===== SOURCE EXTRACT
SAN FRANCISCO Mark Zuckerberg, Facebook's chief, has managed to amass more information about more people than anyone else in history.
Now what? As Facebook turns to Wall Street in the biggest public offering ever by an Internet company, it faces a new, unenviable test: how to keep growing and enriching its hungry new shareholders.
The answer lies in what Facebook will be able to do and how quickly with its crown jewel: its status as an online directory for a good chunk of the human race, with the names, photos, tastes and desires of nearly 1 billion people.
Already, lots of investors are scrambling to buy Facebook shares, with giddy hopes that it will become a big moneymaker like Google. In the eight years since it sprang out of a Harvard dorm room, Facebook has amassed users at breakneck speed, kept them glued to the site for longer stretches of time and turned a profit by using their personal information to customize the ads they see.
Whether it can spin that data into enough gold to justify a value of as much as $86 billion remains unclear.
"We know Facebook has an awful lot of data, but what they have not worked out yet is the most effective means of using that data for advertising," said Catherine Tucker, a professor of marketing at the Sloan School of Management at the Massachusetts Institute of Technology. "They are going to have to experiment a lot more."
Analysts, investors and company executives can rattle off any number of challenges facing the company. As it works to better match ads to people, it has to avoid violating its users' perceived sense of privacy or inviting regulatory scrutiny. It needs to find other ways to generate revenue, like allowing people to buy more goods and services with Facebook Credits, a kind of virtual currency. Most urgently, it has to make money on mobile devices, the window to Facebook for more and more people.
==========
REQUIRED WORK
**A.** The article on Facebook's public offering describes Facebook as an online directory for nearly 1 billion people. List each kind of personal information it names for those people.
**B.** Reproduce the passage of the article on Facebook's public offering starting at "SAN FRANCISCO Mark" and ending at "hungry new shareholders.".
===== GIVEN INFORMATION
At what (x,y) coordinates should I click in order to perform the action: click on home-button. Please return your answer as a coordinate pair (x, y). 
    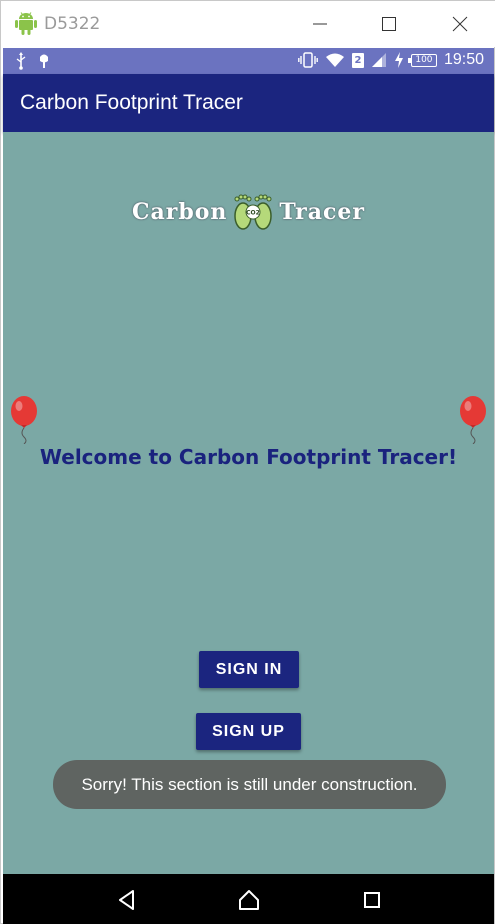
    Looking at the image, I should click on (249, 900).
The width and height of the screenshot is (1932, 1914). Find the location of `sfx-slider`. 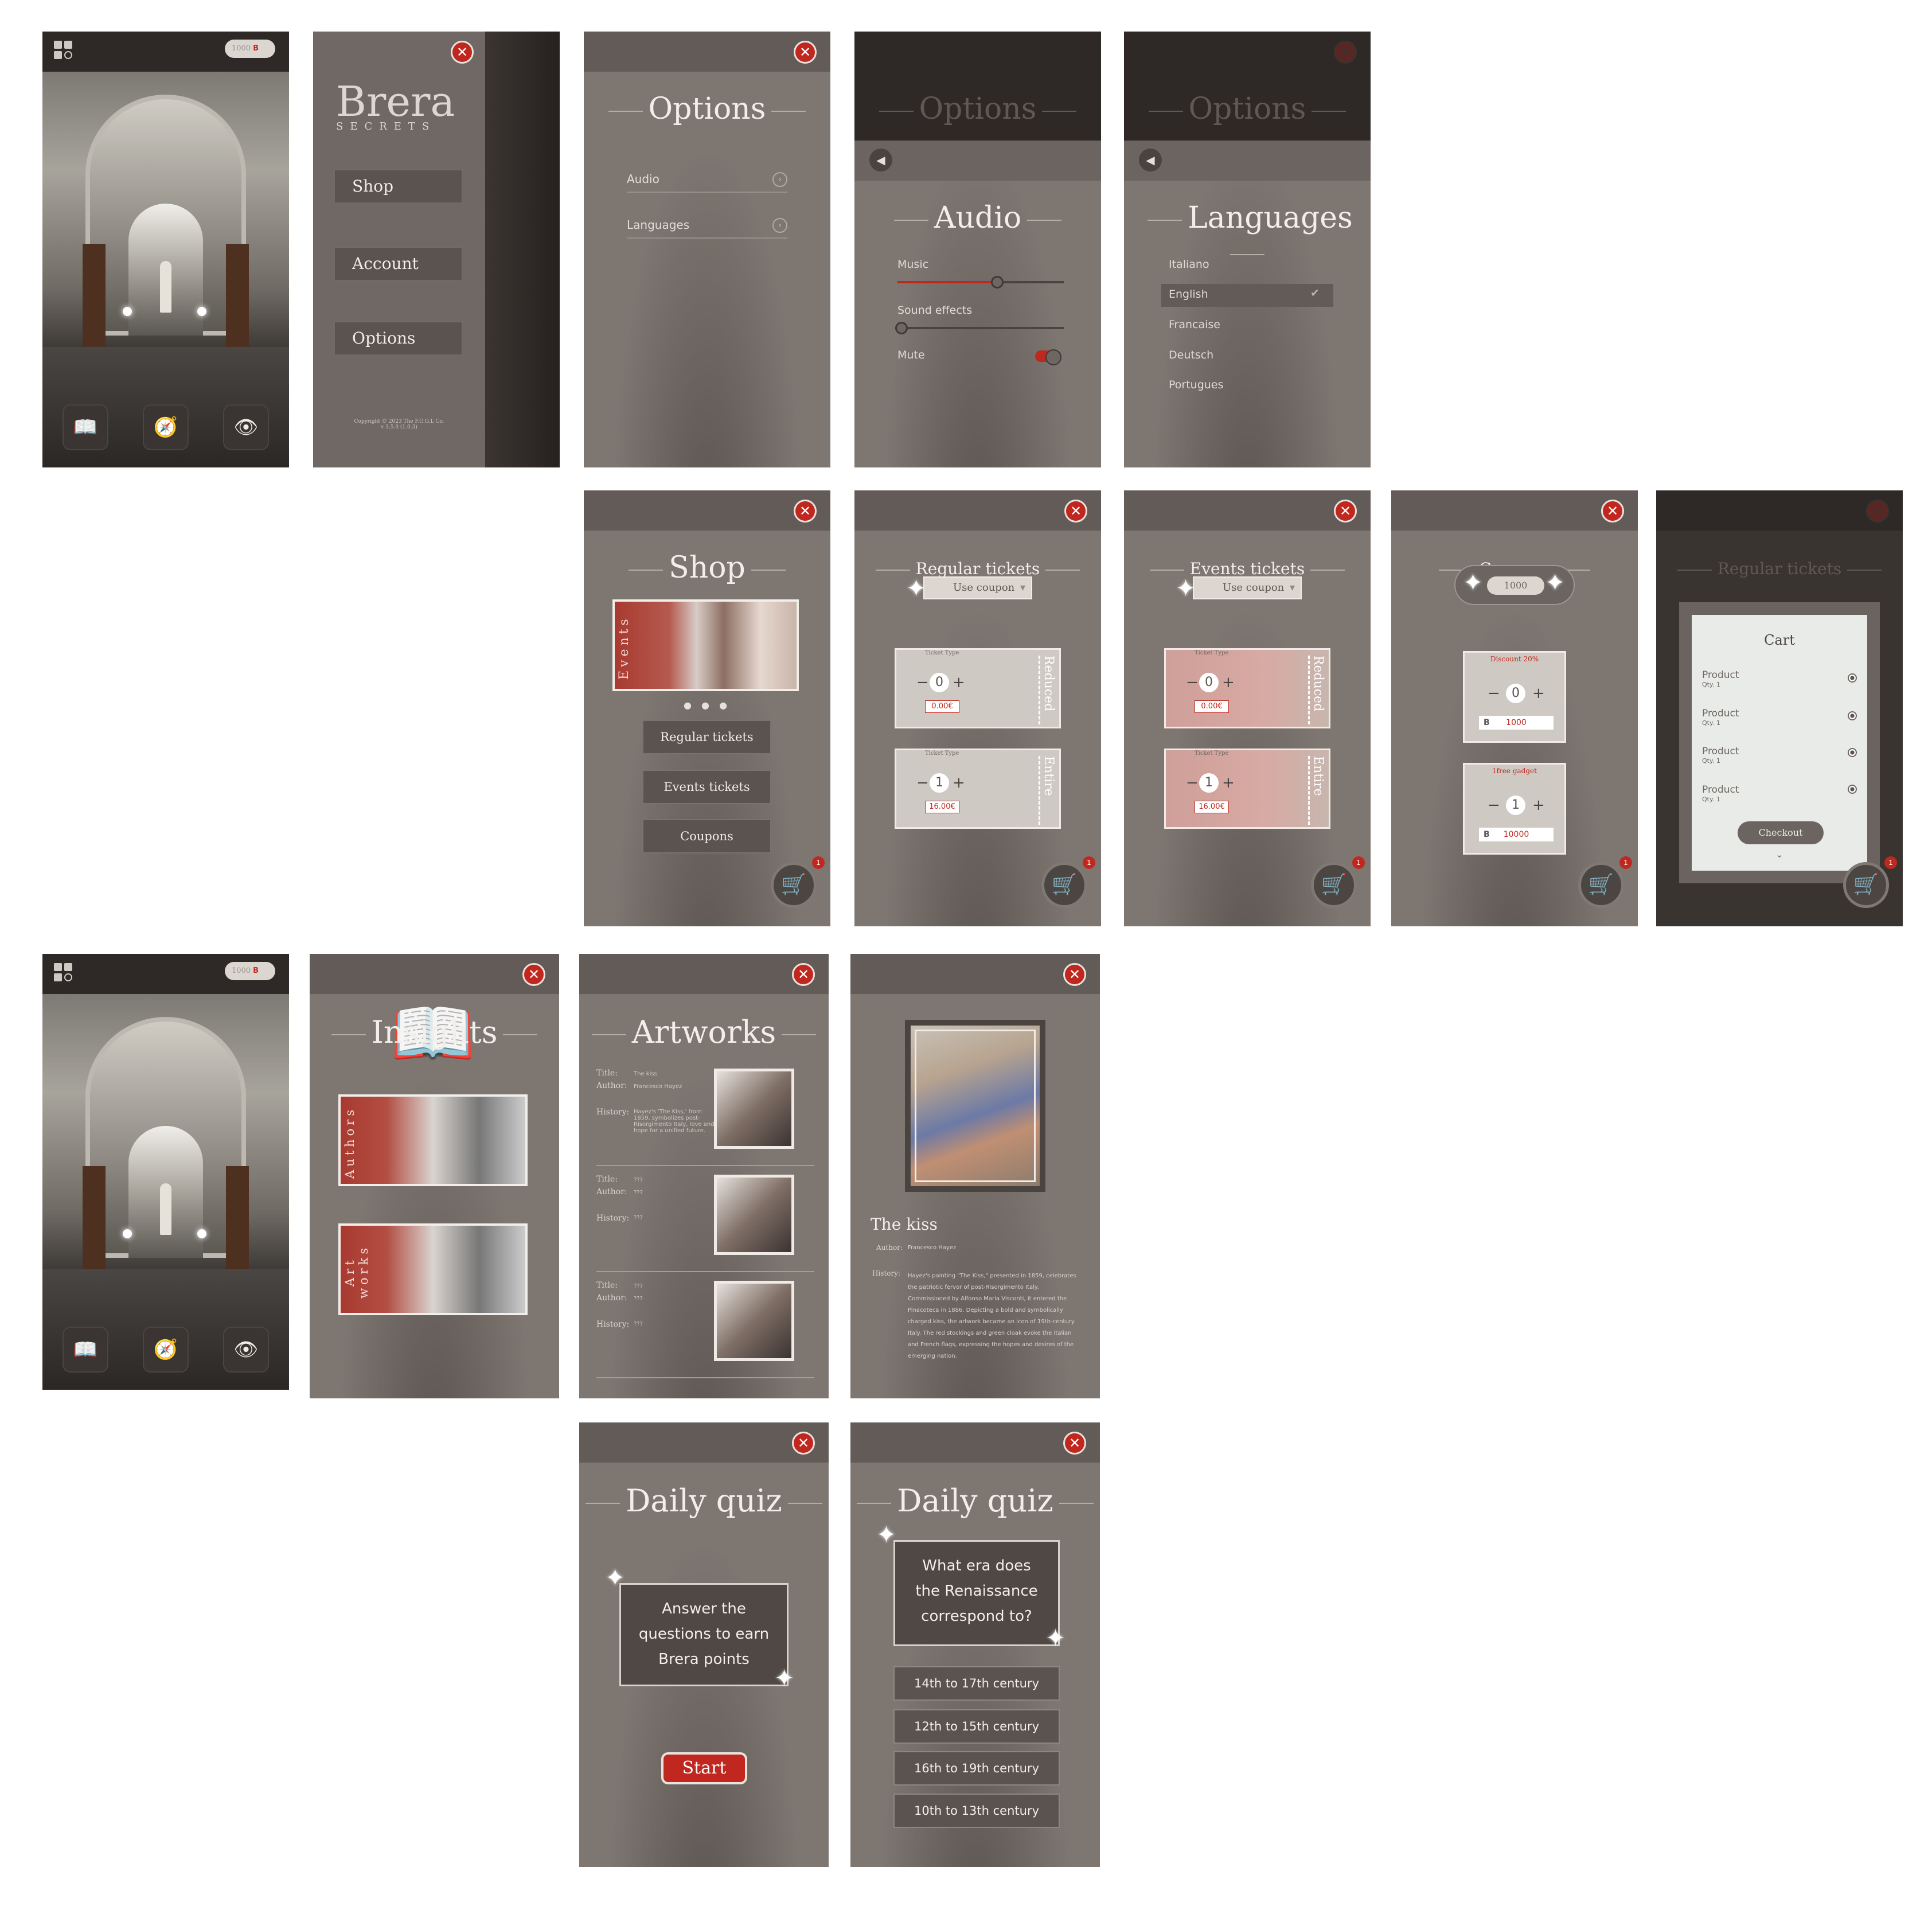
==========
ANSWERS TO THE PROBLEMS
**A.** names, photos, tastes, desires

**B.**
SAN FRANCISCO Mark Zuckerberg, Facebook's chief, has managed to amass more information about more people than anyone else in history.
Now what? As Facebook turns to Wall Street in the biggest public offering ever by an Internet company, it faces a new, unenviable test: how to keep growing and enriching its hungry new shareholders.